(RECORDED DATA Opens)
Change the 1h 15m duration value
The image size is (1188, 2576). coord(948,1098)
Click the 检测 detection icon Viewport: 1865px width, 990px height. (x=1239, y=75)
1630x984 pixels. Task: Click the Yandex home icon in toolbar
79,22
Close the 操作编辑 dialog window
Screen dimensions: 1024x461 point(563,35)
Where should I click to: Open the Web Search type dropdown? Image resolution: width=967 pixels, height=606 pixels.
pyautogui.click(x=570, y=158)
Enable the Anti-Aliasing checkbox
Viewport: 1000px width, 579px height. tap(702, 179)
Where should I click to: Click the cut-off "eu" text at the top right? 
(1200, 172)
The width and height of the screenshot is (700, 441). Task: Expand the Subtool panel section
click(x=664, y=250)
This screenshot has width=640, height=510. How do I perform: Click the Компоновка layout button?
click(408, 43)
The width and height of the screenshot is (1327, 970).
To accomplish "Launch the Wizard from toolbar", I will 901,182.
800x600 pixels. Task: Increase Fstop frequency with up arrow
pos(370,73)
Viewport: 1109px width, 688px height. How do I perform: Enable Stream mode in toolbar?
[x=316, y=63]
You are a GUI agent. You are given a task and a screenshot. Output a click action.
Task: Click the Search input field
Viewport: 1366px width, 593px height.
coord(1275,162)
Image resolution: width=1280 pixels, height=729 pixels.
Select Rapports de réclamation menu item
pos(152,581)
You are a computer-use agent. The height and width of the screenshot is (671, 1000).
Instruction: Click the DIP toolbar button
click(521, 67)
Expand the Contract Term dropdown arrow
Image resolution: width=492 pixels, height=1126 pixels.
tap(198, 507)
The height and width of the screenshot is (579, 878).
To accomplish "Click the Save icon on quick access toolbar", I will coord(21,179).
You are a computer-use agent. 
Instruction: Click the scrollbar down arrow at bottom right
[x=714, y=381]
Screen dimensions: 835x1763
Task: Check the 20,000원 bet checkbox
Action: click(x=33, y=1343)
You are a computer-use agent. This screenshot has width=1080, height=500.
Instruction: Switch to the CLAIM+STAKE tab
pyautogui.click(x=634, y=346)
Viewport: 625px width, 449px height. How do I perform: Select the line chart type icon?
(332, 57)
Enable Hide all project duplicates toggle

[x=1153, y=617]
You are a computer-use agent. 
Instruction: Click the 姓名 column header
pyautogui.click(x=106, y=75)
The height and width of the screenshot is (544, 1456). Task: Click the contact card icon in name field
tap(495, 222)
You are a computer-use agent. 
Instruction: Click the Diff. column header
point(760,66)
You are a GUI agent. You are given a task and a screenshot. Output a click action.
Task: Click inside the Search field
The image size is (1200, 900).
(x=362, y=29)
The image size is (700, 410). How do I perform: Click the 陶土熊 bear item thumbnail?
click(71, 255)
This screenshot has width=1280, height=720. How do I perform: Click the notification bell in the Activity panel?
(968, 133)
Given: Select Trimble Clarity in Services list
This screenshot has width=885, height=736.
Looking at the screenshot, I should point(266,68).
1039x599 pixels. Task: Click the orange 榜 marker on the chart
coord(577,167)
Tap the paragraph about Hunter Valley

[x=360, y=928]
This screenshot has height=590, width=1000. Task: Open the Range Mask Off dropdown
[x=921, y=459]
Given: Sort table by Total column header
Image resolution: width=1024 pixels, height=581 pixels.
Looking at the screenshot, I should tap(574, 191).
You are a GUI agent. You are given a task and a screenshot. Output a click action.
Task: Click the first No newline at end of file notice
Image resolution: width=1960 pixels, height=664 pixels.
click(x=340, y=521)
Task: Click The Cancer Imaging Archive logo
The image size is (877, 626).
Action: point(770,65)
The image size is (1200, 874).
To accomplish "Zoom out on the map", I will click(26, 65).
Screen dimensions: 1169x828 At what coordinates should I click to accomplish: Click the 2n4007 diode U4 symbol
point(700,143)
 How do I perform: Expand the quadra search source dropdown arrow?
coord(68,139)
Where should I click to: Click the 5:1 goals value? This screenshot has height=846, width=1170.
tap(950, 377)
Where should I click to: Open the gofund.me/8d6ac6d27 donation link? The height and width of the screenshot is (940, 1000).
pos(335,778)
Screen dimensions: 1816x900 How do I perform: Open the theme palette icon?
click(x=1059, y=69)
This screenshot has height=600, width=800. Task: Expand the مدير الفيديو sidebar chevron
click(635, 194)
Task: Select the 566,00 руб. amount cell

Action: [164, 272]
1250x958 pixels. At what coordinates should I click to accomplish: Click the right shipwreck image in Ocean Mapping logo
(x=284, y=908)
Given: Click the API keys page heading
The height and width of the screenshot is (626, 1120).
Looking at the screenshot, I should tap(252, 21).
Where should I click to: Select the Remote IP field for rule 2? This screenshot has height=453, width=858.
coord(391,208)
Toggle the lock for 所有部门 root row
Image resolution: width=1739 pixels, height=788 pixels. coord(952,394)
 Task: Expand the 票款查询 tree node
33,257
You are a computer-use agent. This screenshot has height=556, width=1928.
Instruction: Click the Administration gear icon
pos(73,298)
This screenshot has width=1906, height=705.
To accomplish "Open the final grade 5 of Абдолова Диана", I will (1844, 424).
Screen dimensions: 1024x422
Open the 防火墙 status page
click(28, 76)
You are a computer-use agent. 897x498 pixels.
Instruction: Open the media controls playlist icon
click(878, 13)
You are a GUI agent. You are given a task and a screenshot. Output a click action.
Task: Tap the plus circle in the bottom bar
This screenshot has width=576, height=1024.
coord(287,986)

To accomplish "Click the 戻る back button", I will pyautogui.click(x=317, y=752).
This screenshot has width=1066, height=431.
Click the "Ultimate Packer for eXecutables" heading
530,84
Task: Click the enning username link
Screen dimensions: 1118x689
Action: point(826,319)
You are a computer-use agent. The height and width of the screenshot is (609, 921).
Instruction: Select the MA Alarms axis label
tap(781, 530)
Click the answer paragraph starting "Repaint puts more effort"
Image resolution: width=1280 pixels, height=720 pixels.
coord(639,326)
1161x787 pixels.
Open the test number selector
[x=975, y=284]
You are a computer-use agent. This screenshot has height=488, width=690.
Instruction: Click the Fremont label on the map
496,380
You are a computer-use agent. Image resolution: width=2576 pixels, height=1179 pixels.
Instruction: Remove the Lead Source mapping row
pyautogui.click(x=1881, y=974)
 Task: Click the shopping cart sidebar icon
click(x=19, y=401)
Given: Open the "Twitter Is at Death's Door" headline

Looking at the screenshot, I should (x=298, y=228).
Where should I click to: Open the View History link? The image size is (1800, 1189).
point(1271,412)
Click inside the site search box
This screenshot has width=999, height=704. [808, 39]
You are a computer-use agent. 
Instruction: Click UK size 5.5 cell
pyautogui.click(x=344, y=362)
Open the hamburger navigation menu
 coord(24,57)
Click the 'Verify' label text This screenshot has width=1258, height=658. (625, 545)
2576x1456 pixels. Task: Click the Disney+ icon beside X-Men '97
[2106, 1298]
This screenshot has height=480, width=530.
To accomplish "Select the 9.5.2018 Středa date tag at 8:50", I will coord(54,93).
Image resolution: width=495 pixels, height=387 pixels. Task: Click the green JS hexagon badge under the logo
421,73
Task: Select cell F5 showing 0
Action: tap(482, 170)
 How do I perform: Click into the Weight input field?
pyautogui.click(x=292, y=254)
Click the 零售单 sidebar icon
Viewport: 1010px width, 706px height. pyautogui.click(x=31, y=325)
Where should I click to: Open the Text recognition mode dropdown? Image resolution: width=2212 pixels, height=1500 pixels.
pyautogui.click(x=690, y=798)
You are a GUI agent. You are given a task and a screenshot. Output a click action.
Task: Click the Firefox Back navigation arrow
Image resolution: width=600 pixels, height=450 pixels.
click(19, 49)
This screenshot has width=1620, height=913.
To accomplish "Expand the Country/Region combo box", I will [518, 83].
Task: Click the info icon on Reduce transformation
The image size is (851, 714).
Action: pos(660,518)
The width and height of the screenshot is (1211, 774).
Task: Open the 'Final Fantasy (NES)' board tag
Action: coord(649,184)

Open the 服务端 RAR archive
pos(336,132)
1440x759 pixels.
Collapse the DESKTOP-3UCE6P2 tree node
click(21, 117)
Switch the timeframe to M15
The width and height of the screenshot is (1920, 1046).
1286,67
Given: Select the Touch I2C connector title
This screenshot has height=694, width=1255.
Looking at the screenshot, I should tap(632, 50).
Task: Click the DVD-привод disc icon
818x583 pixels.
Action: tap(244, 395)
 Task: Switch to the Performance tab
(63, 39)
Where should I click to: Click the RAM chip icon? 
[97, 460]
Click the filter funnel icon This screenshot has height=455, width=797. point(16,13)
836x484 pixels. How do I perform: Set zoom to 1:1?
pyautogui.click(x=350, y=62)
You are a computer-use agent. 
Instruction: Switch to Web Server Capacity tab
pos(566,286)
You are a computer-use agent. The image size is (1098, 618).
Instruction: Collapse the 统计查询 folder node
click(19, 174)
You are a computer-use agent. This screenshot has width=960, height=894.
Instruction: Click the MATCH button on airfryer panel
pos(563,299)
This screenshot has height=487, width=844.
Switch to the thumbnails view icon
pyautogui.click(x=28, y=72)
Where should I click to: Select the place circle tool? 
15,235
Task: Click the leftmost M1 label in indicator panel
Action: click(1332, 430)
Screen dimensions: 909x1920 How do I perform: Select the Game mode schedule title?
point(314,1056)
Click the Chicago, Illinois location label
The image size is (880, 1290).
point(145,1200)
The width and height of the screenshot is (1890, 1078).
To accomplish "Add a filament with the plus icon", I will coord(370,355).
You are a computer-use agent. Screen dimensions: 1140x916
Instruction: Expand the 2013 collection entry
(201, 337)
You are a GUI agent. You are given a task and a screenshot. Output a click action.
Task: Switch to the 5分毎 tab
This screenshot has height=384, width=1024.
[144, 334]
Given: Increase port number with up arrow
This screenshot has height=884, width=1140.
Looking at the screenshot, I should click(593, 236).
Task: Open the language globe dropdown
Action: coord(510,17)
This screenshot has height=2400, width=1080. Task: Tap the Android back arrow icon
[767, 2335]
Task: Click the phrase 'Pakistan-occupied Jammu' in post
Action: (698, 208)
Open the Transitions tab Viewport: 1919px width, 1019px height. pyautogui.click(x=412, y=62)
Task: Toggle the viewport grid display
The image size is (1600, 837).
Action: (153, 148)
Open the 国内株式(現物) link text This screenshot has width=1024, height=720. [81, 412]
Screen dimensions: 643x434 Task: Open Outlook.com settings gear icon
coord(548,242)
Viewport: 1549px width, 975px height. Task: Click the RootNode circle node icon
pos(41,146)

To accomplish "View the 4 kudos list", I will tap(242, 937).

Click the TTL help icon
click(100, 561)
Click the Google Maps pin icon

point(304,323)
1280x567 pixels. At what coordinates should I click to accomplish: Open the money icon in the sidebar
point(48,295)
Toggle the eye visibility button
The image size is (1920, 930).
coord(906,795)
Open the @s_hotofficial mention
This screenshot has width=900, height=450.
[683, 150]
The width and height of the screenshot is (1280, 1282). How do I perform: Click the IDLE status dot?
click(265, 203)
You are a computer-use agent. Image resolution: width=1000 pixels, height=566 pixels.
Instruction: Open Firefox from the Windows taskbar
(RECORDED DATA Closes)
-- ASSIGNMENT --
Retype exactly the lines above, from the one with "Where should I click to: Click the cut-off" through the one with "The width and height of the screenshot is (1327, 970).", inclusive.

-- EXPECTED ANSWER --
Where should I click to: Click the cut-off "eu" text at the top right? 
(1200, 172)
The width and height of the screenshot is (700, 441). Task: Expand the Subtool panel section
click(x=664, y=250)
This screenshot has width=640, height=510. How do I perform: Click the Компоновка layout button?
click(408, 43)
The width and height of the screenshot is (1327, 970).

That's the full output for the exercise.